Air of uncertainty

With the Constituent Assembly (CA) elections less than 100 days away, the public has not yet been able to feel an election atmosphere starting to build up in the country. Compare the general elections of the past with the forthcoming CA elections, which are supposed to chart the future of the country, and the difference becomes clear. The contrast gets even sharper given that the CA polls are more important on account of their lasting impact than the five-yearly event. This conspicuous absence of an election fever has not gone unnoticed. A number of national political leaders are speaking in terms of ‘ifs’ and ‘buts’ vis-a-vis the elections, trying to apportion the potential blame in the event of the failure to keep the election date. The Prime Minister has been reiterating his commitment to hold the polls on schedule. This is a positive element in an otherwise uncertain atmosphere. However, the fact remains that the PM had been repeating this pledge over and again before the then scheduled June 20 elections, which had later to be extended to November 22.

The Election Commission (EC) has taken a serious note of this lack of enthusiasm among the political parties. To stress the point it had made before — urge the political parties to get into the election mode by going to the people — the EC held a press conference on Monday. Chief election commissioner Bhoj Raj Pokhrel warned that if the political parties made delay in going to the villages, they would have to suffer a loss. On its part, the EC made clear that it had made almost all preparations and was ready to hold the polls. The EC chief rightly added, “The EC is only the umpire; the players should be ready.” This week, EC officials also met the PM, urging him to start election campaigning. Pokhrel called for the avoidance of the repetition of June (another postponement of the polls). He also said the security environment had improved now over June, except in certain places.
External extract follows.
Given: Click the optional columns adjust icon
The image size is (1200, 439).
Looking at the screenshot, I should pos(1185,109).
Nobody can dispute the EC chief’s assertion that the elections should be held on time. But, his statements also imply an element of uncertainty about the elections; otherwise, he would not have held a news conference to vent those feelings and perceptions. To some people, EC may be preparing the background in case of the “eventual postponement” of the November polls. First of all, the eight political parties need to get united on major issues, including on the question of republic v monarchy, rising above their narrow interests. The government has still to address the demands of the various groups, armed or unarmed, which otherwise threaten to disturb the CA polls. It is still in the process of talking to some of these groups, while there is uncertainty about holding talks with others. So far, the government has clinched an agreement with only one of the groups. Without making peace with other important factions, it will be extremely difficult, as even leaders of the eight-party alliance admit, to make the polls successful. And success calls for work on a war footing, not at the leisurely pace, combined with a will to resolve the problems.